◆ Required work
Your task is to print each entry exactly as written.

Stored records
┌──

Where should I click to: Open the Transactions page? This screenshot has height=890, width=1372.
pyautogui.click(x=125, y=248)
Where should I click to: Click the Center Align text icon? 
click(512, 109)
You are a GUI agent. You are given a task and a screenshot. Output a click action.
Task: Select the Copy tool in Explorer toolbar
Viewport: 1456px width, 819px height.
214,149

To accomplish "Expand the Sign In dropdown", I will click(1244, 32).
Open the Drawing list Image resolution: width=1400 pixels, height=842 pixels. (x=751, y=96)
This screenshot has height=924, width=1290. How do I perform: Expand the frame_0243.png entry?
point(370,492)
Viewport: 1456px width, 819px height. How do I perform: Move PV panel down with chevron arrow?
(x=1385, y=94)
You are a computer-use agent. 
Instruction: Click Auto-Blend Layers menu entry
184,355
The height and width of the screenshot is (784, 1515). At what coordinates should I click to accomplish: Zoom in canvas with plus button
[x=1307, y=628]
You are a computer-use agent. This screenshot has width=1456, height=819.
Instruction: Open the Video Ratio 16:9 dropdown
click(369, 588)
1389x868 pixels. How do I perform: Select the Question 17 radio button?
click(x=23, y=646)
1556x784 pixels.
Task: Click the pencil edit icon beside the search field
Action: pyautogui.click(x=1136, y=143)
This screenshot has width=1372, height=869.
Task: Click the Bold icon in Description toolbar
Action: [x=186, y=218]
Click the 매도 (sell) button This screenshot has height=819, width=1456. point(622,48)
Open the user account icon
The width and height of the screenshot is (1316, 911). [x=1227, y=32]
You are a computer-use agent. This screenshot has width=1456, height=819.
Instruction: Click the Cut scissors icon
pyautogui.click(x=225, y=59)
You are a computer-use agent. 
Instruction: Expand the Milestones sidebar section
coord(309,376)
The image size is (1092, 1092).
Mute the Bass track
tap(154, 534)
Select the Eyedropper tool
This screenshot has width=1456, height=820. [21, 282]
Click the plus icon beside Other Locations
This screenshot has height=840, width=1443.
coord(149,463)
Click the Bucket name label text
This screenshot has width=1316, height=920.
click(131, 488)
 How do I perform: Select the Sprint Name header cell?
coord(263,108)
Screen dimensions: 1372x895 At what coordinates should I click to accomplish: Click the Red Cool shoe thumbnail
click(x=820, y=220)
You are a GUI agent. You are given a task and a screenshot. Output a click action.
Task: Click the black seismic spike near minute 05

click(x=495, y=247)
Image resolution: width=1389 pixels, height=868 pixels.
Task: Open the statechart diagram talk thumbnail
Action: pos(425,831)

└──

◆ Reply to the task
Where should I click to: Open the Transactions page? This screenshot has height=890, width=1372.
pyautogui.click(x=125, y=248)
Where should I click to: Click the Center Align text icon? 
click(512, 109)
You are a GUI agent. You are given a task and a screenshot. Output a click action.
Task: Select the Copy tool in Explorer toolbar
Viewport: 1456px width, 819px height.
214,149

To accomplish "Expand the Sign In dropdown", I will click(1244, 32).
Open the Drawing list Image resolution: width=1400 pixels, height=842 pixels. (x=751, y=96)
This screenshot has height=924, width=1290. How do I perform: Expand the frame_0243.png entry?
point(370,492)
Viewport: 1456px width, 819px height. How do I perform: Move PV panel down with chevron arrow?
(x=1385, y=94)
You are a computer-use agent. 
Instruction: Click Auto-Blend Layers menu entry
184,355
The height and width of the screenshot is (784, 1515). At what coordinates should I click to accomplish: Zoom in canvas with plus button
[x=1307, y=628]
You are a computer-use agent. This screenshot has width=1456, height=819.
Instruction: Open the Video Ratio 16:9 dropdown
click(369, 588)
1389x868 pixels. How do I perform: Select the Question 17 radio button?
click(x=23, y=646)
1556x784 pixels.
Task: Click the pencil edit icon beside the search field
Action: pyautogui.click(x=1136, y=143)
This screenshot has width=1372, height=869.
Task: Click the Bold icon in Description toolbar
Action: [x=186, y=218]
Click the 매도 (sell) button This screenshot has height=819, width=1456. point(622,48)
Open the user account icon
The width and height of the screenshot is (1316, 911). [x=1227, y=32]
You are a computer-use agent. This screenshot has width=1456, height=819.
Instruction: Click the Cut scissors icon
pyautogui.click(x=225, y=59)
You are a computer-use agent. 
Instruction: Expand the Milestones sidebar section
coord(309,376)
The image size is (1092, 1092).
Mute the Bass track
tap(154, 534)
Select the Eyedropper tool
This screenshot has width=1456, height=820. [21, 282]
Click the plus icon beside Other Locations
This screenshot has height=840, width=1443.
coord(149,463)
Click the Bucket name label text
This screenshot has width=1316, height=920.
click(131, 488)
 How do I perform: Select the Sprint Name header cell?
coord(263,108)
Screen dimensions: 1372x895 At what coordinates should I click to accomplish: Click the Red Cool shoe thumbnail
click(x=820, y=220)
You are a GUI agent. You are given a task and a screenshot. Output a click action.
Task: Click the black seismic spike near minute 05

click(x=495, y=247)
Image resolution: width=1389 pixels, height=868 pixels.
Task: Open the statechart diagram talk thumbnail
Action: pos(425,831)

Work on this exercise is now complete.